(GOAL): Return the entries from the line with "How do I perform: Expand" to the line with "click(187, 345)", with both of those lines included, reproducing each line unchanged. Omit the pictures from your answer.

(MATERIAL PROVIDED):
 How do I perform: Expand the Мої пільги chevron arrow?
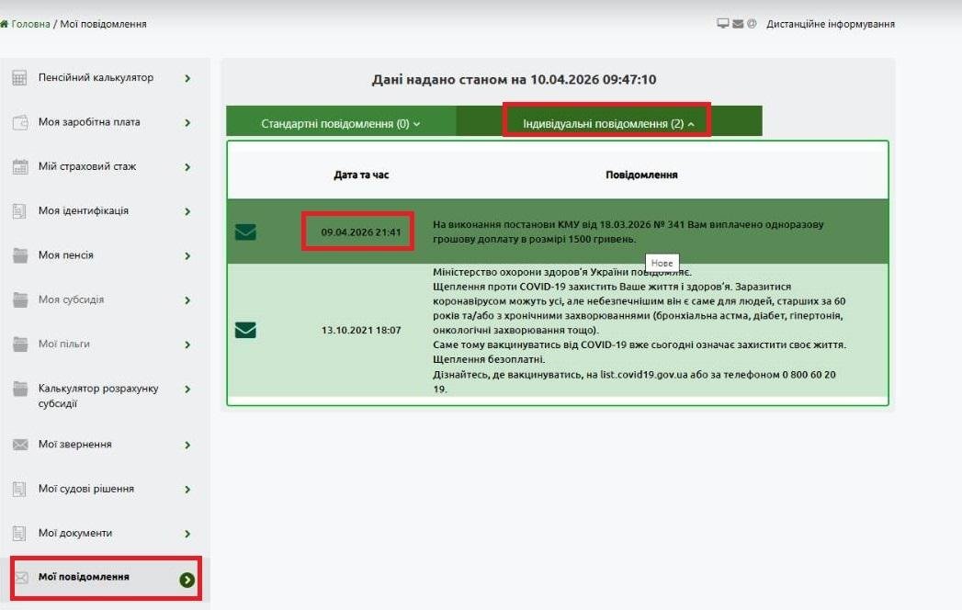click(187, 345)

--

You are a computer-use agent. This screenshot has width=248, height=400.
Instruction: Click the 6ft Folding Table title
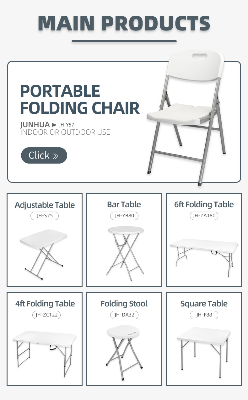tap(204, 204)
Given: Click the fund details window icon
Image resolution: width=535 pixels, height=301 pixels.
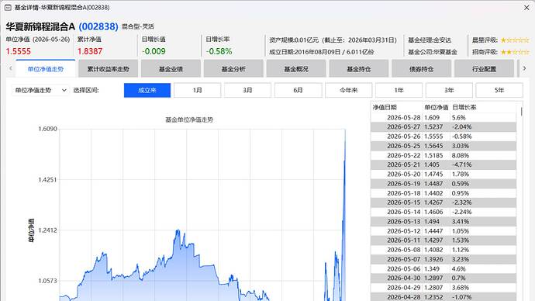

---

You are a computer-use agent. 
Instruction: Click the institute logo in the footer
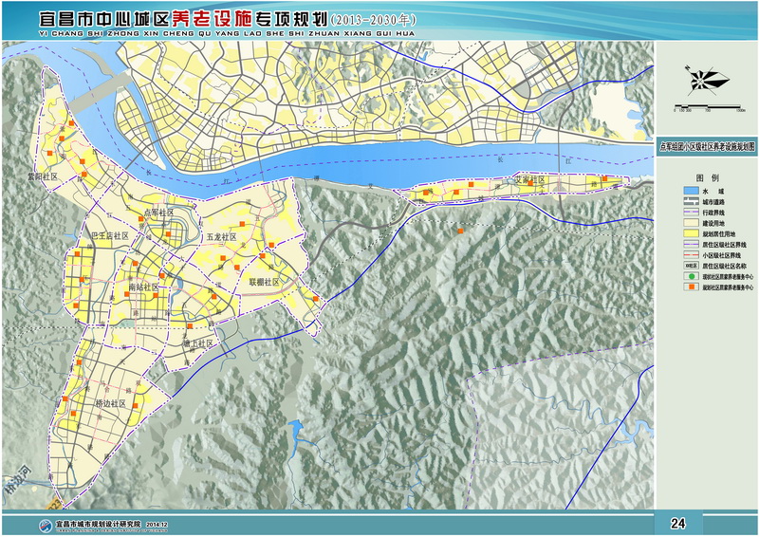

(COMPLETED EXERCISE):
 How do I perform: Expand the Мої пільги chevron arrow?
click(187, 345)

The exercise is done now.